Your task: Exactly as they appear below, repeat the lines from the one with "Click the Download" through the one with "Task: Click the Equipamentos", and no others.

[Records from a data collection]
■ ■ ■

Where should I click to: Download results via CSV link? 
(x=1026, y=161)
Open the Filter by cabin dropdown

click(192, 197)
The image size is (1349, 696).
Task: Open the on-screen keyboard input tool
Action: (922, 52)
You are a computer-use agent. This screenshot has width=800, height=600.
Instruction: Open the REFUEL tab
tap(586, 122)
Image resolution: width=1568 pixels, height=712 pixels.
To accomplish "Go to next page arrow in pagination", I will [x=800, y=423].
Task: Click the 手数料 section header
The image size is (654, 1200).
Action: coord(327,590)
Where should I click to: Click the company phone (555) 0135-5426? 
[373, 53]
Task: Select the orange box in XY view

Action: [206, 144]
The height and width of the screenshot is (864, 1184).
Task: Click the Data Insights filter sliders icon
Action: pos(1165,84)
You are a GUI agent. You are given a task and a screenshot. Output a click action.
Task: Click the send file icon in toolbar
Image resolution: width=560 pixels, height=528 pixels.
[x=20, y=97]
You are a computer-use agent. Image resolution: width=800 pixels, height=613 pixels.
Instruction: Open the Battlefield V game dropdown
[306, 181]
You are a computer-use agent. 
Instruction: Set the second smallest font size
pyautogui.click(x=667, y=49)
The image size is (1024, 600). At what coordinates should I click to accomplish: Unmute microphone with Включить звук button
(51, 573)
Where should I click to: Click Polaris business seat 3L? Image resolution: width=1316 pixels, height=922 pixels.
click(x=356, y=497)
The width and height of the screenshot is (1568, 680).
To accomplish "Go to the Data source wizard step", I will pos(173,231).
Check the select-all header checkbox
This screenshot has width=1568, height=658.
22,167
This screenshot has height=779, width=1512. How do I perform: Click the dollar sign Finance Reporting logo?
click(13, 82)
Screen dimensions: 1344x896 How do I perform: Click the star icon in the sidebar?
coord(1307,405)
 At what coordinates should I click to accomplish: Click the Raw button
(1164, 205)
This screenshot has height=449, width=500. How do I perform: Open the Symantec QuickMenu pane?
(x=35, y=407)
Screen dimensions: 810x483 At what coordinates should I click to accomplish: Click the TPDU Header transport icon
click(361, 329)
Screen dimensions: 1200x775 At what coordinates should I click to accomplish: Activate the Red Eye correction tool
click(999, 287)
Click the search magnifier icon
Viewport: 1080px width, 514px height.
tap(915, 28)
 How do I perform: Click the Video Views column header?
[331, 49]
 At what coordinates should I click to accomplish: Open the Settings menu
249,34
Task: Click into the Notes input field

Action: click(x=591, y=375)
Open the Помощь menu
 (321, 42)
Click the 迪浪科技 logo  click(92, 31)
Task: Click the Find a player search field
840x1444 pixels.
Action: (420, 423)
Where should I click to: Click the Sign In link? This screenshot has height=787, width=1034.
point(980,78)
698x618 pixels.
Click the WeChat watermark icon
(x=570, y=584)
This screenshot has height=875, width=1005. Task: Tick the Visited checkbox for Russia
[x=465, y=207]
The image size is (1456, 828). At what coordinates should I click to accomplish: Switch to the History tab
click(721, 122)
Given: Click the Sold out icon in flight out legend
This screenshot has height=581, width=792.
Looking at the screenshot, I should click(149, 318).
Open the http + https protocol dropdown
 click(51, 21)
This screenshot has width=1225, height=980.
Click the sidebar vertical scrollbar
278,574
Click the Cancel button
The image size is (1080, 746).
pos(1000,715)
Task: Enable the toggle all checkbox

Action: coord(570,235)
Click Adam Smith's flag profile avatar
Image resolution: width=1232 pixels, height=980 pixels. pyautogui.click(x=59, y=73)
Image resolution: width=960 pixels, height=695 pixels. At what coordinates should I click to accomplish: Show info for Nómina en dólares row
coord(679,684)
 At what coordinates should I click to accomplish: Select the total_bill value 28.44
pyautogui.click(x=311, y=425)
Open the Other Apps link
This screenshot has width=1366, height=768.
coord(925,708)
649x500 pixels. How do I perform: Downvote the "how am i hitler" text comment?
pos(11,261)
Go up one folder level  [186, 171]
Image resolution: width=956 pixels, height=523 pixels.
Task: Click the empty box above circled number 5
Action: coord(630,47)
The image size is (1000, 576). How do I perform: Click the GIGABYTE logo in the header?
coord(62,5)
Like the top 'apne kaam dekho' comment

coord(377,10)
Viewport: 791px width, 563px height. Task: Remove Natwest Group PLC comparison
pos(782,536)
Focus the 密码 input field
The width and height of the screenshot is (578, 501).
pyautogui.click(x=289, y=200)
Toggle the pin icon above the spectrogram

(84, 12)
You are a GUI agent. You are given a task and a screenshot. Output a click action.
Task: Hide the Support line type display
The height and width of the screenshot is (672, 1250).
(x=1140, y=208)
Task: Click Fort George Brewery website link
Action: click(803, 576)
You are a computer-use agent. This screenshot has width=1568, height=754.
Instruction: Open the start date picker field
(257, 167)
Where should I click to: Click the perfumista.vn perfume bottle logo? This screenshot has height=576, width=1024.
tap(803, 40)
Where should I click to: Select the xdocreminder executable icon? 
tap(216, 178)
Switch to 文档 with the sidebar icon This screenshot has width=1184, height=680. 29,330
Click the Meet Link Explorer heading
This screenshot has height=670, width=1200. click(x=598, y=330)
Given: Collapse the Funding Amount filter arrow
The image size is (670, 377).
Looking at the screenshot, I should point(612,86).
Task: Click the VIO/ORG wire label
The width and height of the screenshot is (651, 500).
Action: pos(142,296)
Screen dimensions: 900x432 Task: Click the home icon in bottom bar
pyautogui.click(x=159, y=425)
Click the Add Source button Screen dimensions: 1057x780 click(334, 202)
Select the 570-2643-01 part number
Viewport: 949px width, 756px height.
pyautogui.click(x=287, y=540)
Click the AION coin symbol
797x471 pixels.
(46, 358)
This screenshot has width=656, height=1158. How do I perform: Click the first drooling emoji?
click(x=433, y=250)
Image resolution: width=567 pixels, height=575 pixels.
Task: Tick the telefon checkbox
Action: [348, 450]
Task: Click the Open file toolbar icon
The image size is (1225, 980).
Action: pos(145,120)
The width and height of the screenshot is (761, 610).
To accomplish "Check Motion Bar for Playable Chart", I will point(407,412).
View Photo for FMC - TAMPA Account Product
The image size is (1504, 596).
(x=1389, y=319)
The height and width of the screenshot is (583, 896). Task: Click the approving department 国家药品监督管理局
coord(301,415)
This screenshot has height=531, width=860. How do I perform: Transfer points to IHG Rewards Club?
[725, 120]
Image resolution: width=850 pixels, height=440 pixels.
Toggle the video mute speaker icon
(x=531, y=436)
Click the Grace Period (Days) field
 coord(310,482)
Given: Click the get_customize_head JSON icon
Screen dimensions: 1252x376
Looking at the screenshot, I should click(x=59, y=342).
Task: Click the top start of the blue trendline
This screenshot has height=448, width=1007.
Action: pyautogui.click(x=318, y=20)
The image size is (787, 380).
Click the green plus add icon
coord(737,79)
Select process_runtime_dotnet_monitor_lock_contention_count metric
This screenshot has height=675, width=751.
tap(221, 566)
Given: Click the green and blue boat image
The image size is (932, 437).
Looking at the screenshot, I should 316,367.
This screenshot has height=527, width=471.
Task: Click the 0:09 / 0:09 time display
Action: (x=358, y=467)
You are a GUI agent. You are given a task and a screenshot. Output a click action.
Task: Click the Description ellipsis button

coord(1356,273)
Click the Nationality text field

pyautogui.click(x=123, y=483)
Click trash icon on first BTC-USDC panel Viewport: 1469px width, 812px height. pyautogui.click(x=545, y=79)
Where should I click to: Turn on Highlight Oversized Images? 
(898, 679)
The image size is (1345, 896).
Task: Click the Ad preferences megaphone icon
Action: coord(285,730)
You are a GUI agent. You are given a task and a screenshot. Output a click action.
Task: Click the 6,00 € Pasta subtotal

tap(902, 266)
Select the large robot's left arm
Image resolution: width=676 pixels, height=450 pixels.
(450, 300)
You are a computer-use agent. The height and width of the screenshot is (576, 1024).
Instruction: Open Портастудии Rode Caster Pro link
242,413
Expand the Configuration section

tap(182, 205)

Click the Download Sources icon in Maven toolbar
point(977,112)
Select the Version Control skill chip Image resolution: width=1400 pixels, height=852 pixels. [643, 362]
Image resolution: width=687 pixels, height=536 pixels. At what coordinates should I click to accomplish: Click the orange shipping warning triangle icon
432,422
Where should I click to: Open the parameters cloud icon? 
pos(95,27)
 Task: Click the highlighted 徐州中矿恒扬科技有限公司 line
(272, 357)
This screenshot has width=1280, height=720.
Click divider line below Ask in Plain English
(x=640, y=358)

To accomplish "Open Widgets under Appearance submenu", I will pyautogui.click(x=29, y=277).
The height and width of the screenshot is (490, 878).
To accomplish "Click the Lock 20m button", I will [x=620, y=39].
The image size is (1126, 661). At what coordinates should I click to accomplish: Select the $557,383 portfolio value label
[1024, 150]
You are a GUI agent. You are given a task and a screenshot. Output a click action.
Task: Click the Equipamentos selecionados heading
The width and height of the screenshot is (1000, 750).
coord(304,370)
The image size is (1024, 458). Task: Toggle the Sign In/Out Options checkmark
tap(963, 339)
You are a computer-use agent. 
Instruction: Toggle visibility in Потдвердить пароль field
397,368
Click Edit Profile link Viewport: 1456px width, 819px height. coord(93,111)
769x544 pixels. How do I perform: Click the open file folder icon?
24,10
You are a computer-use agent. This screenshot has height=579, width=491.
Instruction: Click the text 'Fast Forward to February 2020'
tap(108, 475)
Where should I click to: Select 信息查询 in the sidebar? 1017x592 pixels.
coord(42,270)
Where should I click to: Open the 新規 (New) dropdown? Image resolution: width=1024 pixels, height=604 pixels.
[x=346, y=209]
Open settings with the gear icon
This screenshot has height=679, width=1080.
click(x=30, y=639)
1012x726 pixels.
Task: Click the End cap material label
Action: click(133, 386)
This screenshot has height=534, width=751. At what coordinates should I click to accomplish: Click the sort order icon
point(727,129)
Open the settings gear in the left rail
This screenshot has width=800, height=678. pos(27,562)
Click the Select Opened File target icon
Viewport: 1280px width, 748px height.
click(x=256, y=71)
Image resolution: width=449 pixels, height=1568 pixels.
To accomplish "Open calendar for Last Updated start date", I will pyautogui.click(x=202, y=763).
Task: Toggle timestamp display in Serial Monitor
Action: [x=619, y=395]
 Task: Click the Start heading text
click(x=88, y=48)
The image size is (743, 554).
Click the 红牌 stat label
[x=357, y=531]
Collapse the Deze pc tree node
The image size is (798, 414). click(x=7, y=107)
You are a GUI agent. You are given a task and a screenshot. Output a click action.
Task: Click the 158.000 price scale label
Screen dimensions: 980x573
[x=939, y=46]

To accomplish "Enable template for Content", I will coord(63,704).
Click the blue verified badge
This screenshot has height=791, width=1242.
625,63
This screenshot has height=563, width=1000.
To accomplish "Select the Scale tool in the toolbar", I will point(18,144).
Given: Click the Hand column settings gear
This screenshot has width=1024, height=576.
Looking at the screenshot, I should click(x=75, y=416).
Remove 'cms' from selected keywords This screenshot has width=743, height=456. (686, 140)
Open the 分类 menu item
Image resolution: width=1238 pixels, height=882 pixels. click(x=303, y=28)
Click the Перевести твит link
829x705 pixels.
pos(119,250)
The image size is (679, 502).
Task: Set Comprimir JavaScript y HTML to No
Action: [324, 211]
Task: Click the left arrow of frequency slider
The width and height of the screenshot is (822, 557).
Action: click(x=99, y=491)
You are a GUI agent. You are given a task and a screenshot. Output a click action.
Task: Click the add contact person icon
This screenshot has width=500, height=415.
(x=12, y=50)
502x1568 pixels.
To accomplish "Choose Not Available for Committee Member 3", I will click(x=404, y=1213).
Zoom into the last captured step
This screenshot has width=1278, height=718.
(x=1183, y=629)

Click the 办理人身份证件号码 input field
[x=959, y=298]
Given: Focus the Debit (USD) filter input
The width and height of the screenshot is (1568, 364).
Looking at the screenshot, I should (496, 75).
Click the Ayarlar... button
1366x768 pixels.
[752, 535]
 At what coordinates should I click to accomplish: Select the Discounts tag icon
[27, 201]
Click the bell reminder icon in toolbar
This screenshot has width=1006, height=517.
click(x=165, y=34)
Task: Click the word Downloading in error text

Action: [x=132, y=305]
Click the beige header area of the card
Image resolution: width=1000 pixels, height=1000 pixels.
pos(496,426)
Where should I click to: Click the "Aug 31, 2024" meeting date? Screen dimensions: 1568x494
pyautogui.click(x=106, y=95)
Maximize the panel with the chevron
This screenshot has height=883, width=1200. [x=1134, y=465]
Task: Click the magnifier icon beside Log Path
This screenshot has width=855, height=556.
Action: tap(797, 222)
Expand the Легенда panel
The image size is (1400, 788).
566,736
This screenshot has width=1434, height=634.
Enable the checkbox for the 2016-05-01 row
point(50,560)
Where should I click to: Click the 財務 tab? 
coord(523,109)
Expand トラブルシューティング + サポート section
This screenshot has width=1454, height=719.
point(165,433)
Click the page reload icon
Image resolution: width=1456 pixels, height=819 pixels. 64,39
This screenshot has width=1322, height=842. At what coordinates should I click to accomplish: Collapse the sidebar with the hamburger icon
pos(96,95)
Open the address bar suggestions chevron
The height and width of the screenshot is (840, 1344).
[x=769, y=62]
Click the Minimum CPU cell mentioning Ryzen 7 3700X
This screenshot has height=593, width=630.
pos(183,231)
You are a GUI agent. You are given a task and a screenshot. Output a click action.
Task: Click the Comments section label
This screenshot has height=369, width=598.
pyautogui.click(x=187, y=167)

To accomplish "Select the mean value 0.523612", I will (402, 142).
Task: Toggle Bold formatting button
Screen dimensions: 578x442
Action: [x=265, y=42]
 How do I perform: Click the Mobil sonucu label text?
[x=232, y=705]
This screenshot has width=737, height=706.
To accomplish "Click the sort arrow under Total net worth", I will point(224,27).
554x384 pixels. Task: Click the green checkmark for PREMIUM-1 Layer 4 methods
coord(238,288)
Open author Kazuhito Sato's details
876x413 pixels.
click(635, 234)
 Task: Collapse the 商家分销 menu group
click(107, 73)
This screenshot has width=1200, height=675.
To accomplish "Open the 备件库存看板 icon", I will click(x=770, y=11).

■ ■ ■

Written solution:
Click the Download Sources icon in Maven toolbar
point(977,112)
Select the Version Control skill chip Image resolution: width=1400 pixels, height=852 pixels. [643, 362]
Image resolution: width=687 pixels, height=536 pixels. At what coordinates should I click to accomplish: Click the orange shipping warning triangle icon
432,422
Where should I click to: Open the parameters cloud icon? 
pos(95,27)
 Task: Click the highlighted 徐州中矿恒扬科技有限公司 line
(272, 357)
This screenshot has width=1280, height=720.
Click divider line below Ask in Plain English
(x=640, y=358)

To accomplish "Open Widgets under Appearance submenu", I will pyautogui.click(x=29, y=277).
The height and width of the screenshot is (490, 878).
To accomplish "Click the Lock 20m button", I will [x=620, y=39].
The image size is (1126, 661). At what coordinates should I click to accomplish: Select the $557,383 portfolio value label
[1024, 150]
You are a GUI agent. You are given a task and a screenshot. Output a click action.
Task: Click the Equipamentos selecionados heading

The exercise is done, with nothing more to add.